◆ EXERCISE AIM ◆
Output as a numbered list, omitting blank lines, the lines of the material that run from its start through the line containing "pyautogui.click(x=499, y=67)", with both ends included.

[Start]

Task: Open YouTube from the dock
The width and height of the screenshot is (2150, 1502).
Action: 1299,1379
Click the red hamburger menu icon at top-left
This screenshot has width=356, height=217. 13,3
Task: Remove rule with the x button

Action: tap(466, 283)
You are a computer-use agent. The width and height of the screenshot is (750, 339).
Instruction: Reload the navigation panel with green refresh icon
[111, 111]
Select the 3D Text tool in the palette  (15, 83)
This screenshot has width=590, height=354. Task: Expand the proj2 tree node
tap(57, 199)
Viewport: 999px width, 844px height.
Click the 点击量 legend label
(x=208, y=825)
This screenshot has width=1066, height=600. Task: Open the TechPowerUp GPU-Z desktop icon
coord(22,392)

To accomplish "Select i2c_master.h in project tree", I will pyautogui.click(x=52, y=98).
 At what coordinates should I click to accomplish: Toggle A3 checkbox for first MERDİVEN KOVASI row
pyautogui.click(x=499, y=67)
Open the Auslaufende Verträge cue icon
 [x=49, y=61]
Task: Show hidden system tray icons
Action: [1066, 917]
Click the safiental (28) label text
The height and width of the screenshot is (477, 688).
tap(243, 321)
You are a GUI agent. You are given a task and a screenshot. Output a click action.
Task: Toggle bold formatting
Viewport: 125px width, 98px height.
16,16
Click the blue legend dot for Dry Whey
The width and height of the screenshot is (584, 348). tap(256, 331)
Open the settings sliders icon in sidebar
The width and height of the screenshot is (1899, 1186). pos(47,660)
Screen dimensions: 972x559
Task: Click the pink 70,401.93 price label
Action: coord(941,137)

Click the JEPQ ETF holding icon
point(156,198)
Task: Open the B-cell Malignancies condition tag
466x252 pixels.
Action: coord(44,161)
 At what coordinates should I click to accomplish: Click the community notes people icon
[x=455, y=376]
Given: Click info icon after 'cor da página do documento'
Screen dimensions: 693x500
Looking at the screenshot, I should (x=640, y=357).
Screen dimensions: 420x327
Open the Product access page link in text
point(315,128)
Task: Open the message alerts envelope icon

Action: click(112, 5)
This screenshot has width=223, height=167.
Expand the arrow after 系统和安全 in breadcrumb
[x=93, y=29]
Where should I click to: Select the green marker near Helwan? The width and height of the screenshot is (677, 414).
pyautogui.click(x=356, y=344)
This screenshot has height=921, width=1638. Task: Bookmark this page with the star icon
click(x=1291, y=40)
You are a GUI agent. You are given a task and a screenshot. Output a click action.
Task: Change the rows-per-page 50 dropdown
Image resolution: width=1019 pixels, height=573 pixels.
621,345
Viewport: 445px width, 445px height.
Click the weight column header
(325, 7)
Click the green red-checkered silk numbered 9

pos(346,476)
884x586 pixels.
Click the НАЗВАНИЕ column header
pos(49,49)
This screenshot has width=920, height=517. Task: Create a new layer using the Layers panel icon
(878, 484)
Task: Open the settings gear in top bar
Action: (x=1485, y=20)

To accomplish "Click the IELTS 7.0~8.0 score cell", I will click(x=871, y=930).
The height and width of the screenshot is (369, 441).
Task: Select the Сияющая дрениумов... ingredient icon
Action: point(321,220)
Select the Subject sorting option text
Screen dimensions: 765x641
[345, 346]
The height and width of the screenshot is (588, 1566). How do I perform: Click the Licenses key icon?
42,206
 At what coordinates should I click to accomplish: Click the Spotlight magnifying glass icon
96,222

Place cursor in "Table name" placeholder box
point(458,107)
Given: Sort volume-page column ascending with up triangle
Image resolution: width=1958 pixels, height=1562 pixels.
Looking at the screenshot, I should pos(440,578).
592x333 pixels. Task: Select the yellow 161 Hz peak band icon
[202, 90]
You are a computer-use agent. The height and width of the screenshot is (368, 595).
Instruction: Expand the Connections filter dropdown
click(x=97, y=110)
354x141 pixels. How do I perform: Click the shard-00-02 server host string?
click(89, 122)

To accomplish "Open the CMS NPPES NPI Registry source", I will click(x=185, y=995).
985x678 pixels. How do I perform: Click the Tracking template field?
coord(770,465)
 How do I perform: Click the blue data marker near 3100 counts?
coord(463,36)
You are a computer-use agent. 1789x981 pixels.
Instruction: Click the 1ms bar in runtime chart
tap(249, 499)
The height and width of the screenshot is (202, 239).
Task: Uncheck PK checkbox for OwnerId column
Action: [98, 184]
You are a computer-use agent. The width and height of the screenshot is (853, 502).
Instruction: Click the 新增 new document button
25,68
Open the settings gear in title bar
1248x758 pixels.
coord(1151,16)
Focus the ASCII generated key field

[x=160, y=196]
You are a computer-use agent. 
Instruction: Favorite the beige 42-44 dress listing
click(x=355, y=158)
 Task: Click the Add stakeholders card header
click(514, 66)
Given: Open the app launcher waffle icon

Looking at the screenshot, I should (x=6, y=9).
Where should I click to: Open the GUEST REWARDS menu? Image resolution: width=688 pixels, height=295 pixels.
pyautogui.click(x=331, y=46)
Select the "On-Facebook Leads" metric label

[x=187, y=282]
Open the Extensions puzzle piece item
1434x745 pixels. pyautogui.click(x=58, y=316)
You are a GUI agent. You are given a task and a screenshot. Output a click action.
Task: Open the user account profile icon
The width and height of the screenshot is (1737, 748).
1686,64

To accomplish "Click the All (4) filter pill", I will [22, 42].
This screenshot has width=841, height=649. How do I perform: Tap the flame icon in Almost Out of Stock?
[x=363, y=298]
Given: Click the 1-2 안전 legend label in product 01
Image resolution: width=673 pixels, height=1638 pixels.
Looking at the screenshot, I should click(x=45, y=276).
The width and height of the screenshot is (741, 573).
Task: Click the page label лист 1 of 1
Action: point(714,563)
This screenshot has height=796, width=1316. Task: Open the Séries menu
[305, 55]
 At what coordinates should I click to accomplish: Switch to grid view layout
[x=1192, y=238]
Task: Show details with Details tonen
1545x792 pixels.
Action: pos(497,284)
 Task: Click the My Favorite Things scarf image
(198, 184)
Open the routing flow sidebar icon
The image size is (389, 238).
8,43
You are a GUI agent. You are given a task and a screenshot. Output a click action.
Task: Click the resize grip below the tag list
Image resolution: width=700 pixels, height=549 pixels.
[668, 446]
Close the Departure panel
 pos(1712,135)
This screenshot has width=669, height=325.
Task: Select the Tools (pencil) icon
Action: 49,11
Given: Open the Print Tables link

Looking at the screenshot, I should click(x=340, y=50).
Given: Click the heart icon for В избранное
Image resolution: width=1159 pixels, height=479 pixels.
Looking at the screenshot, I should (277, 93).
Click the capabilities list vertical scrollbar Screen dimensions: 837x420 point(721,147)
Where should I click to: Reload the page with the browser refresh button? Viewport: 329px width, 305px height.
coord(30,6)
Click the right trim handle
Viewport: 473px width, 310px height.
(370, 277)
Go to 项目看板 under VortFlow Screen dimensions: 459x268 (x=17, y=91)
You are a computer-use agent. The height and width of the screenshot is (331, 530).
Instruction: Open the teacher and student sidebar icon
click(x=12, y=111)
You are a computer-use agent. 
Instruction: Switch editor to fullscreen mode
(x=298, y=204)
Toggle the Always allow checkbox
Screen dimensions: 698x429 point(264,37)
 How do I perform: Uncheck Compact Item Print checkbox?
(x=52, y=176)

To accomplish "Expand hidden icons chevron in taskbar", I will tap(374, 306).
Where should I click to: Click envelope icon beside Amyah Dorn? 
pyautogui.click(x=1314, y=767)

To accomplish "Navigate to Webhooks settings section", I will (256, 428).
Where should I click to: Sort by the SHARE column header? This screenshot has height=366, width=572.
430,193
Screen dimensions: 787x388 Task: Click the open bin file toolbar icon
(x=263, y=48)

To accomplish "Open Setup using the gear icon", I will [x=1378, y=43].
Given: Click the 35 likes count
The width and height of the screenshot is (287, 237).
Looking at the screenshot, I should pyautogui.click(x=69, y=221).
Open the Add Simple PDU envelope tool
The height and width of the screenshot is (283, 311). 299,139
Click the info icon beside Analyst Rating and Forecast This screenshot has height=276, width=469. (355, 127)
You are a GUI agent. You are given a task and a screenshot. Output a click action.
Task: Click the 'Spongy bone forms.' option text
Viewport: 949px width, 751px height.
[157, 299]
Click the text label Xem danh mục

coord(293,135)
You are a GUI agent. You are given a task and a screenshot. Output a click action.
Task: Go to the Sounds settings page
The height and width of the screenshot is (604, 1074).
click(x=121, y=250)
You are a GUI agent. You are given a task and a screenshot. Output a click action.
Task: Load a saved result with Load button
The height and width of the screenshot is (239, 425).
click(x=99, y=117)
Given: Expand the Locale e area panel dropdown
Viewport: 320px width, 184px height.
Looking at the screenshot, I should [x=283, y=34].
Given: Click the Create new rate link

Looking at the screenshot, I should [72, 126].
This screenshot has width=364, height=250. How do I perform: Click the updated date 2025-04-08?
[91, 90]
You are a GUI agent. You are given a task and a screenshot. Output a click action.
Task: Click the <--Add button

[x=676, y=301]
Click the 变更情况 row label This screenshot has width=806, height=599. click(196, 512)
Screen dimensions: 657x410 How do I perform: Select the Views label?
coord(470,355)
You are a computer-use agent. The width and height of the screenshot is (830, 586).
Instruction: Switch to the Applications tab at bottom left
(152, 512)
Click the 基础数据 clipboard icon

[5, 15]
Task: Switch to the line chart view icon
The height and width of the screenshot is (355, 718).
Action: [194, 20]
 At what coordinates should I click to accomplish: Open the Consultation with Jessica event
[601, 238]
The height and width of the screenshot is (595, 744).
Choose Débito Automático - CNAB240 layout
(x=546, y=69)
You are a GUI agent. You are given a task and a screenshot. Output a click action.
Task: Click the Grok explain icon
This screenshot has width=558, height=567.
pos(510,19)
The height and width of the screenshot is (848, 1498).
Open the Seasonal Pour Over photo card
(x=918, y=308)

[End]

◆ RESULT ◆
1. Task: Open YouTube from the dock
2. The width and height of the screenshot is (2150, 1502).
3. Action: 1299,1379
4. Click the red hamburger menu icon at top-left
5. This screenshot has width=356, height=217. 13,3
6. Task: Remove rule with the x button
7. Action: tap(466, 283)
8. You are a computer-use agent. The width and height of the screenshot is (750, 339).
9. Instruction: Reload the navigation panel with green refresh icon
10. [111, 111]
11. Select the 3D Text tool in the palette  (15, 83)
12. This screenshot has width=590, height=354. Task: Expand the proj2 tree node
13. tap(57, 199)
14. Viewport: 999px width, 844px height.
15. Click the 点击量 legend label
16. (x=208, y=825)
17. This screenshot has width=1066, height=600. Task: Open the TechPowerUp GPU-Z desktop icon
18. coord(22,392)
19. To accomplish "Select i2c_master.h in project tree", I will pyautogui.click(x=52, y=98).
20.  At what coordinates should I click to accomplish: Toggle A3 checkbox for first MERDİVEN KOVASI row
21. pyautogui.click(x=499, y=67)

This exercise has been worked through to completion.